Aile Mahkemesi bozma öncesi kararda yer alan gerekçenin yanında, “davacı tanık beyanlarının genel, soyut ve davacıdan duyuma dayalı olduğu, olayların gerçekleştiği ana ilişkin yer ve zaman belirtilmediği, beyanların davacının anlatımlarına dayalı olduğu, davalının eşi ve çocuklarıyla çok ilgili olduğu, dolayısıyla davacının iddialarını kanıtlayamadığı, davalı erkek hakkında özel hayatın gizliliğini ihlâl etmek suçu ile ilgili olarak yapılan suç duyurusu sonrası savcılık tarafından verilen kararda ’şüpheli ile müştekinin şikâyete konu görüntülerin ve seslerin kayıt edildiği tarihte aynı ikamette yaşamaya devam ettikleri ve kanunen hâlen evli oldukları, bu bakımdan şüphelinin yaşadığı evdeki diğer şahısların görüntü ve seslerini kendisinin bulunmaya hakkı olduğu bir ortamda ve müştekinin de görüntülerinin ve seslerinin kayıt edildiğinden haberdar olduğu bir zamanda kaydettiği, şüphelinin bu ses ve görüntüleri delil olarak müşteki ile şüpheli arasında devam eden boşanma dava dosyasına sunduğu, üçüncü kişiler ile paylaşmadığı, bu durumun TCK’nın 134/1 ve 2. maddelerinde gösterilen suçu oluşturmayacağı, özel hayatın gizliliğini ihlâl etmek suçundan dolayı unsur yokluğu nedeniyle kamu adına kovuşturma yapılmasına yer olmadığına dair’ verilen gerekçe dikkate alındığında hükme esas alınan bu delil hakkında “rızası alınmaksızın hukuka aykırı yolla elde edilen delil” olarak değerlendirme yapılamayacağı” gerekçesiyle direnme kararı verdi. Direnme kararı yasal süresi içinde davacı vekili tarafından temyiz edildi. Böylelikle dosya Yargıtay Hukuk Genel Kurulu gündemine taşındı.

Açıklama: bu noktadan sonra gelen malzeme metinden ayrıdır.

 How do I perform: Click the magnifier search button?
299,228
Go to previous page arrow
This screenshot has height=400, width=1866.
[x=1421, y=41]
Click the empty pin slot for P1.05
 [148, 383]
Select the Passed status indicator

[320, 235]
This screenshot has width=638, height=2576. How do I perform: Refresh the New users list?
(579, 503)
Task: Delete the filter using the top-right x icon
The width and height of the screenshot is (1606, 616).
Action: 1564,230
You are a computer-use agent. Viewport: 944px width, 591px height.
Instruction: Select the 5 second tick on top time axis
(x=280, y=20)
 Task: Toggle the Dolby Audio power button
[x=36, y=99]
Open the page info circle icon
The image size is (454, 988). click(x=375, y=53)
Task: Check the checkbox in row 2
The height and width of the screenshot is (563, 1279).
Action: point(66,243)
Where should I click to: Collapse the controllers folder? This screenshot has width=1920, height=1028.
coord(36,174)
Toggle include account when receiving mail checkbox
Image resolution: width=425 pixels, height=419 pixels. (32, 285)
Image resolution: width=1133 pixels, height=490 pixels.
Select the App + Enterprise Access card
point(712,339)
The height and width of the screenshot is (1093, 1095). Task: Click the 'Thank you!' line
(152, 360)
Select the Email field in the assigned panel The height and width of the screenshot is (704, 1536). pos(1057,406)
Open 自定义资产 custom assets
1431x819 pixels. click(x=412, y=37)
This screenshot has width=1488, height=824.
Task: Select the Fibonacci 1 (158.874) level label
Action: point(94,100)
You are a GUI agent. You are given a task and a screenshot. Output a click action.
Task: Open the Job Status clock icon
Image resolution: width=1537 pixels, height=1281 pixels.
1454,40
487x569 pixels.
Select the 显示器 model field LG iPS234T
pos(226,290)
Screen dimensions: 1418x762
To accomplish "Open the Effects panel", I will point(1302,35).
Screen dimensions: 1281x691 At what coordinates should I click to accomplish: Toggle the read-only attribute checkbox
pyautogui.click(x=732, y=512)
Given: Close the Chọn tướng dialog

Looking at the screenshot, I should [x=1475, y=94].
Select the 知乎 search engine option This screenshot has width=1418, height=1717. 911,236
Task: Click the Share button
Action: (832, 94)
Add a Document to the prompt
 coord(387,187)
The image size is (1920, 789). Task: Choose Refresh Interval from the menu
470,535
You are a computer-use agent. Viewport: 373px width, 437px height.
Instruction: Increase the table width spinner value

"GİZLİ OLARAK YAPMADIĞI ANLAŞILMAKTADIR"

Gündemine gelen dosya üzerinde görüş bildiren Yargıtay Hukuk Genel Kurulu, eldeki davada erkek eş tarafından dosyaya sunulan altı adet DVD ve içerisindeki videolar ile belirli aralıklarla alınan ekran görüntülerinin dökümüne ilişkin bilirkişi raporunun incelenmesinde "Kadının ’Ya bak beni çekip durma, beni çekme, sen niye sürekli çekiyorsun. Senin amacın ne, neden çekiyorsun anlayamıyorum. Ne yapacaksın, mahkemede delil olarak mı kullanacaksın’ şeklindeki beyanlarından erkeğin ortak konut içerisinde çekim yaptığının kadın tarafından bilindiği, bir başka ifade ile erkeğin bu çekimleri gizli olarak yapmadığı anlaşılmaktadır. Öyle ise dosya içerisinde var alan DVD’nin kadının bilgisi dışında hukuka aykırı yolla elde edildiğinden söz edilemeyeceği tartışmasızdır” diyerek boşanma davaları açısından hukuka aykırı deliller kapsamında çok önemli emsal bir karara imza attı.